>> BEGIN Extract to read
Bitcoin just dipped below $70K as China reportedly urges banks to scale back US Treasury holdings. Is this the start of bigger de-dollarization waves hitting crypto hard—or a setup for the next big rally? The market's on edge...

Financial market analysis from 10/02/2026. Market conditions may have changed since publication.

The crypto market is feeling the heat right now, with Bitcoin dipping below that crucial $70,000 mark and the whole space looking shaky. It’s one of those moments where you wonder if the broader financial world is about to throw another curveball at digital assets. Lately, whispers from global finance—especially moves by major economies to tweak their reserves—have a way of rippling straight into crypto trading screens. And right now, attention is squarely on reports that Chinese authorities have nudged banks to scale back on U.S. government debt holdings.

Why This Move by China Has Everyone Watching Crypto Closely

Picture this: one of the world’s biggest economies quietly telling its financial institutions to rethink how much American debt they’re comfortable holding. It’s not a full-blown fire sale, mind you, but a measured push toward diversification. Officials are pointing to concentration risks and the potential for wild swings in bond markets. In my view, it’s less about doubting U.S. creditworthiness outright and more about not wanting all eggs in one basket when geopolitics feel unpredictable.
>> END Extract to read
>> BEGIN Provided material
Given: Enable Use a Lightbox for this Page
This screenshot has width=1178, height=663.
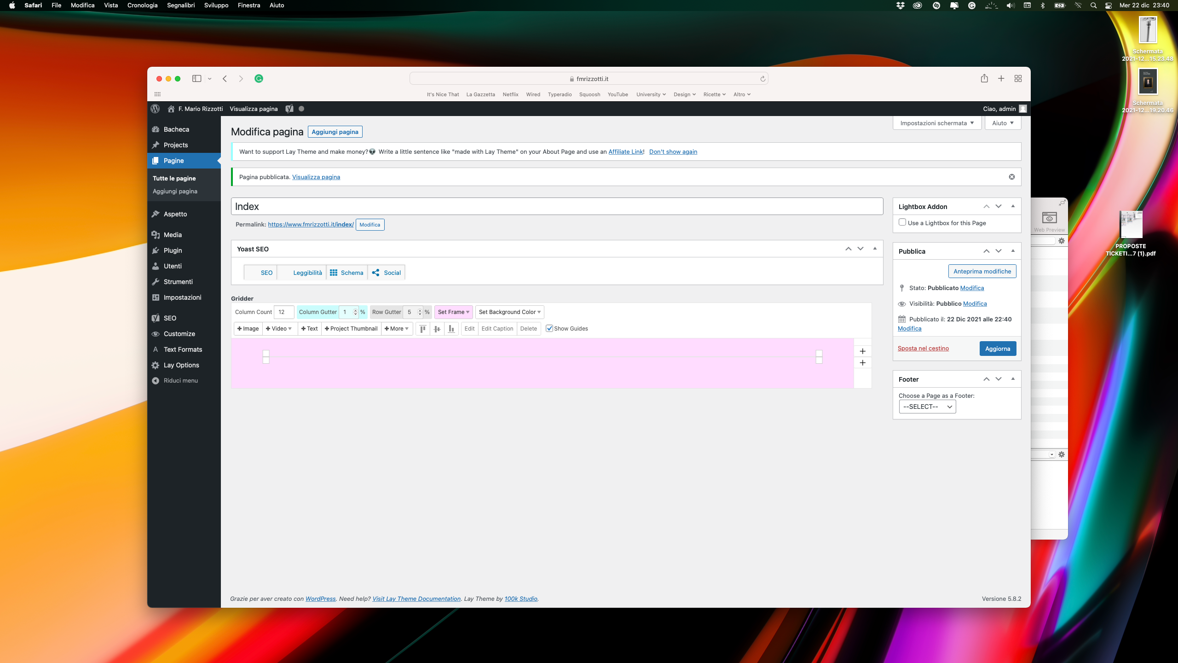Looking at the screenshot, I should point(902,222).
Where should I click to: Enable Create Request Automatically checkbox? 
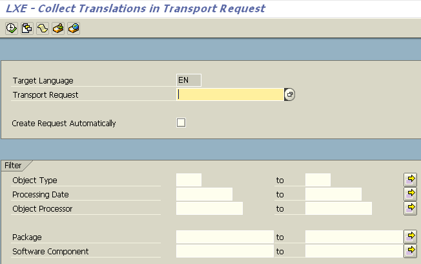181,123
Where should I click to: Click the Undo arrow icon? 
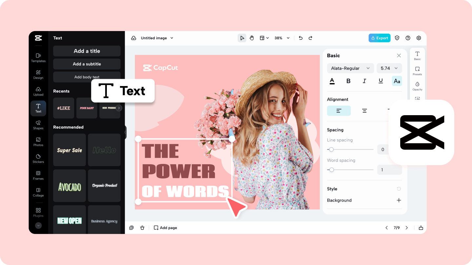pos(301,38)
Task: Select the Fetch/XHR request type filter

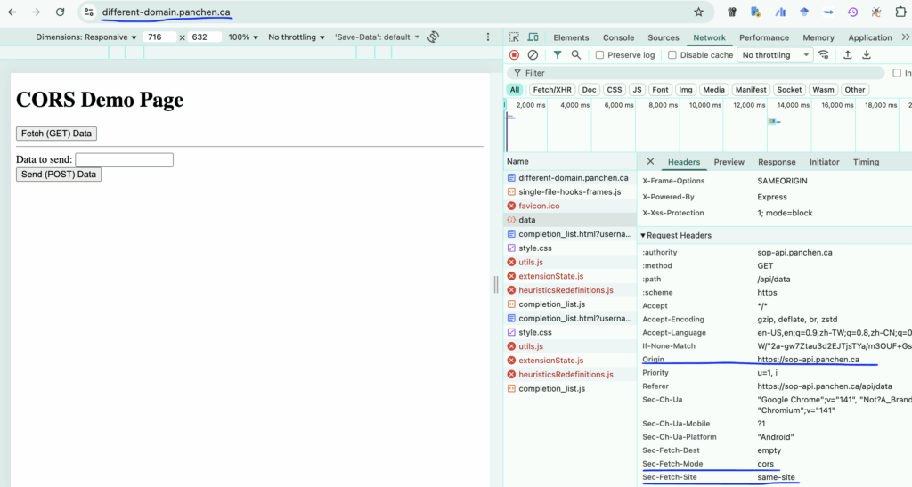Action: [552, 90]
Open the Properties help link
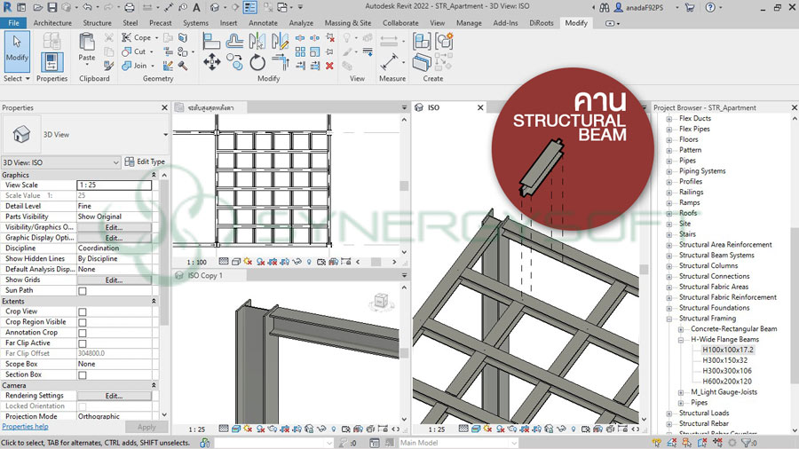 (x=25, y=427)
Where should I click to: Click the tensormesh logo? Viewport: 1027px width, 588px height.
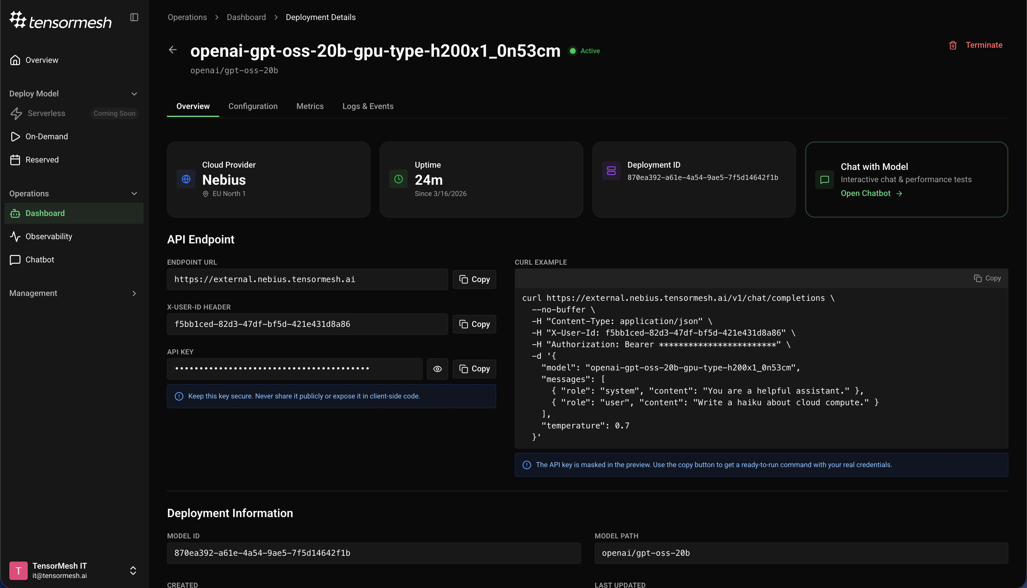[x=61, y=20]
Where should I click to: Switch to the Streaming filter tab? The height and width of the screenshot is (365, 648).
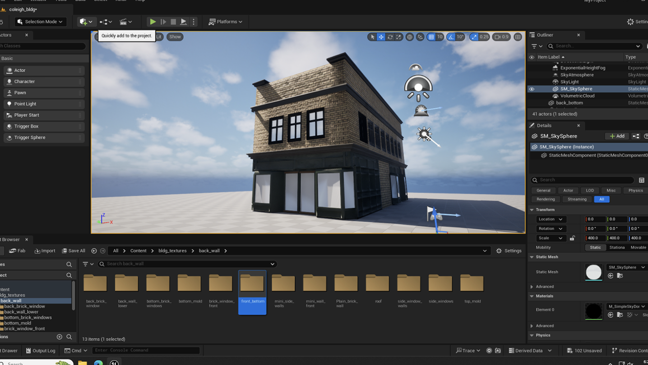tap(577, 199)
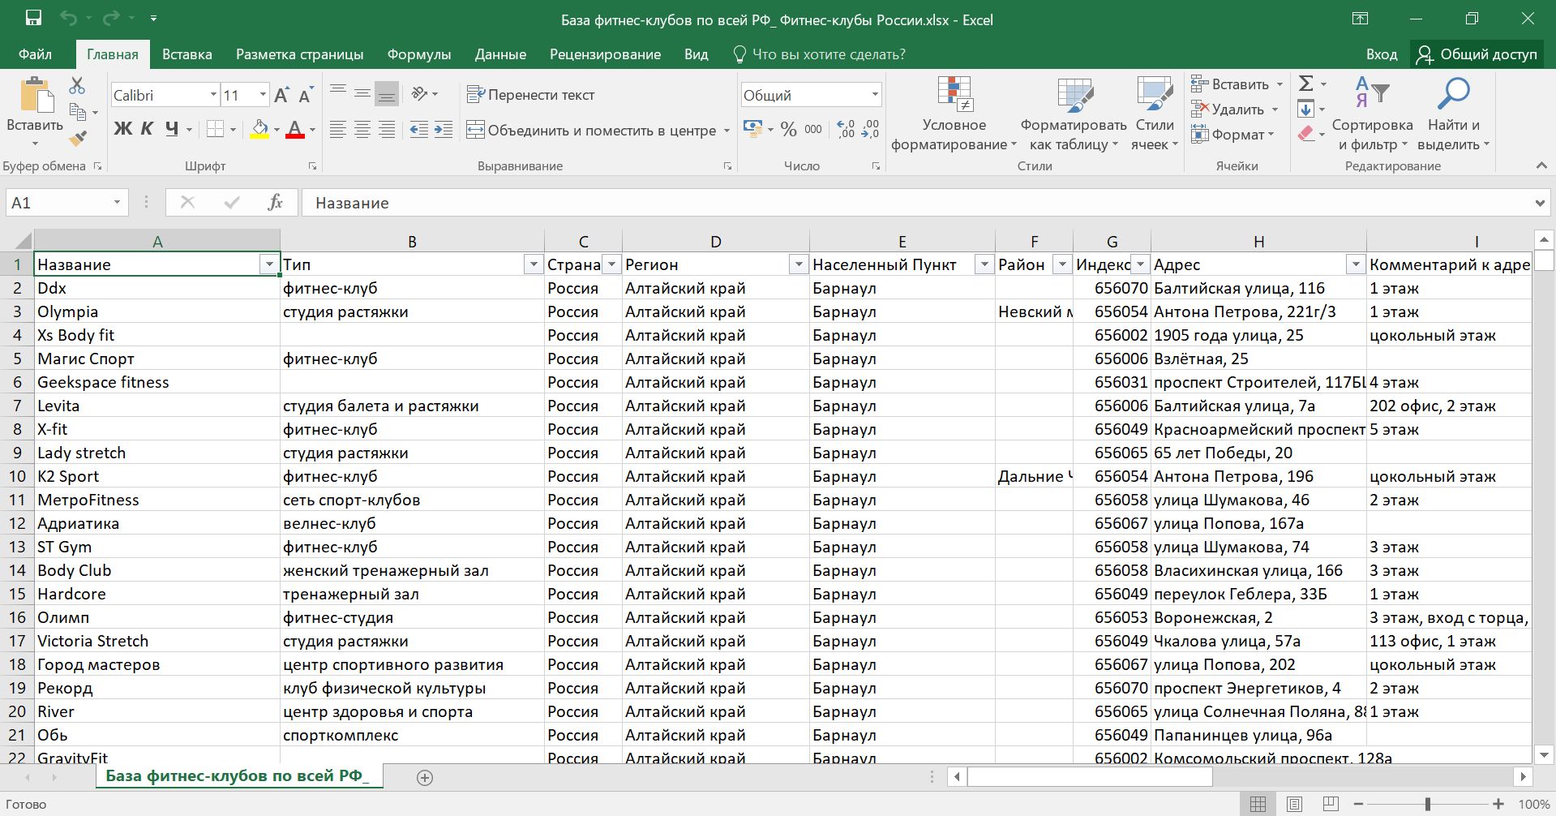Click the AutoSum sigma icon
Screen dimensions: 1556x816
[1305, 84]
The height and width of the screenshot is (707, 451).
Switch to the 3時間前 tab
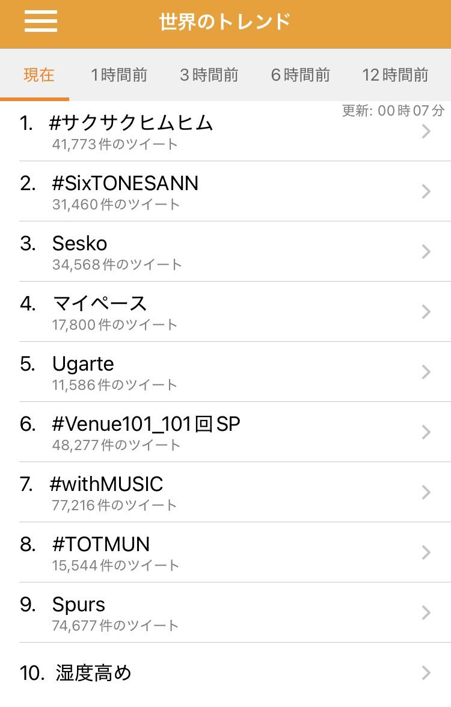[x=209, y=75]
>> END Provided material
> Stated problem A:
Answer these from the Bitcoin article, one line each, marked the same way:
(i) Below what price did Bitcoin dip?
(ii) What date is given for the financial market analysis?
(iii) What do officials point to as reasons for the push to diversify?
> Stated problem B:
Can you sum up the Bitcoin article in two sentences?
> Stated problem C:
Could you extend the Bitcoin article, picking up right after its final sentence?

> Task response A:
(i) $70,000
(ii) 10/02/2026
(iii) Concentration risks and the potential for wild swings in bond markets

> Task response B:
Bitcoin has fallen below $70,000 in a shaky crypto market, as reports say Chinese authorities have nudged banks to scale back their holdings of U.S. government debt. Officials cite concentration risks and possible bond-market swings, and the writer sees the move as measured diversification rather than a fire sale or outright doubt about U.S. creditworthiness.

> Task response C:
This isn’t coming out of nowhere. China’s official stash of U.S. Treasuries has been trending lower for years—down to around $682 billion recently, a shadow of its peak over $1 trillion not too long ago. The latest guidance targets commercial banks specifically, urging them to limit fresh buys and trim oversized positions. State reserves aren’t directly touched, which keeps things from looking like an outright confrontation. Still, the signal is clear: reduce reliance on dollar-denominated assets tied so heavily to U.S. policy.

Markets reacted almost immediately. Bond yields ticked up, the dollar softened a bit, and riskier plays—including stocks and crypto—felt the pressure. Bitcoin slid under key support levels, and total crypto market cap shed a noticeable chunk in a single day. Trading volumes dipped too, hinting at hesitation among participants. When big institutional players start rethinking “safe” assets, it often leaves traders wondering where the next safe haven might be.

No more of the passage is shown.